How DeepSeek Achieved 15,800+ Tokens/s: Full‑Stack Inference Optimizations
This article details the Angel‑HCF team's end‑to‑end DeepSeek inference optimizations—including PD separation, multi‑layer MTP, EP and DP parallelism, hardware‑aware kernels, and load‑balancing strategies—that boost throughput to over 15,800 tokens per second while keeping per‑token latency under 50 ms.
Background and Results
After DeepSeek release, inference demand surged. Existing engines like vllm/sglang suffered low GPU utilization and slow speed. The Angel‑HCF team, together with Tencent Cloud, optimized DeepSeek to achieve industry‑leading performance: 15800+ tokens/s, QPM=212 under a 50 ms per‑token limit.
Core Goal: Maximize throughput while keeping first‑token latency <2 s and per‑token generation <50 ms.
Technical Roadmap: Hardware co‑design, algorithm innovations, system engineering (framework optimization, w4a8c8 quantization, MTP parallel decoding, PD separation, large EP, TBO, etc.).
Multi‑Machine Performance Optimization
We migrated from a pure C++ framework to a Python runtime with C++ kernels, spending three months on framework, operator, and quantization improvements. This article focuses on PD separation, large EP, DP parallelism, and multi‑layer MTP optimizations.
2.1 PD Separation Design and Optimization
2.1.1 Different Parallel Strategies for Prefill and Decode
Prefill is compute‑bound; we use large TP + small EP parallelism. Decode is memory‑bound; we use DP + large EP to increase batch size and reduce memory pressure.
2.1.2 Efficient KV‑Cache Transfer under PD Separation
2.1.2.1 Overlapping Compute and Transfer
Asynchronous KV‑Cache transfer overlaps with the current iteration, using RDMA to keep GPU utilization high.

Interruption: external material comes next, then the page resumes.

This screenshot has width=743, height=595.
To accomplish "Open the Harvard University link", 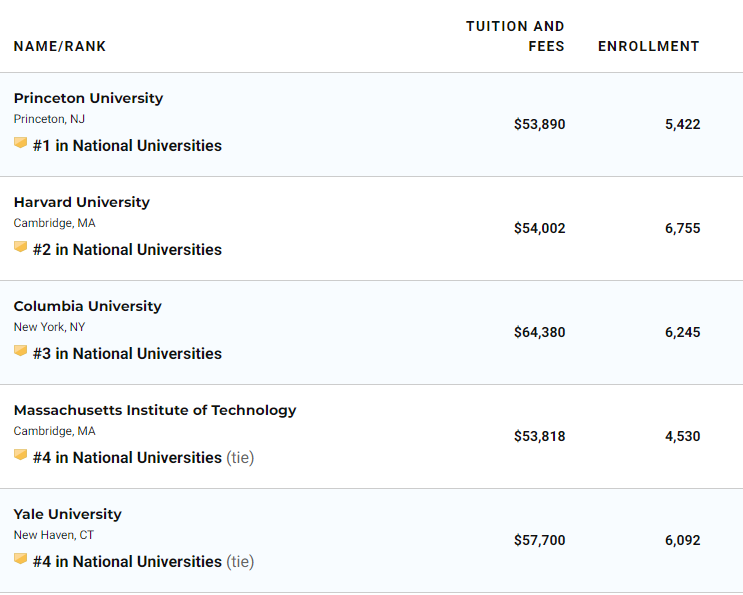I will click(x=81, y=202).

2.1.2.2 Layerwise Transfer
Layerwise transmission reduces latency independent of sequence length, merging small packets when ISL<8k.
2.1.3 PD Load Balancing
Prefill uses length‑sorted chunk scheduling; Decode uses remaining‑slot‑based scheduling and dynamic scaling.
2.1.4 PD Architecture and Performance
Tests on 16×H20‑96G show PD improves throughput by 30‑40 % in the 20‑25 tokens/s range.
2.2 EP Parallel Optimization
DeepSeek’s MoE sparsity required communication and load‑balancing improvements.
2.2.1 DeepEP Multi‑Machine Communication
Using the TRMT library reduced communication overhead from >40 % to a 60 % decrease.
2.2.2 Expert Load Balancing
Hot‑spot experts were balanced with the EPLB algorithm and redundant experts, lowering activation imbalance to 1.2‑1.5×.
2.3 DP Parallel Adaptation and Optimization
DP parallelism, adapted from training frameworks, boosts single‑node throughput >50 % while meeting SLOs.
2.3.1 Runtime Modes
DP requires mock requests per forward step and all‑reduce synchronization.
2.3.2 PD Adaptation for DP
Load balancing via round‑robin, request‑count, and KV‑Cache size; KV‑Cache transfer illustrated.
Multi‑Layer MTP Optimization and Practice
MTP predicts multiple tokens per position, improving inference speed. Training multiple MTP layers and optimizing sampling raise acceptance rates.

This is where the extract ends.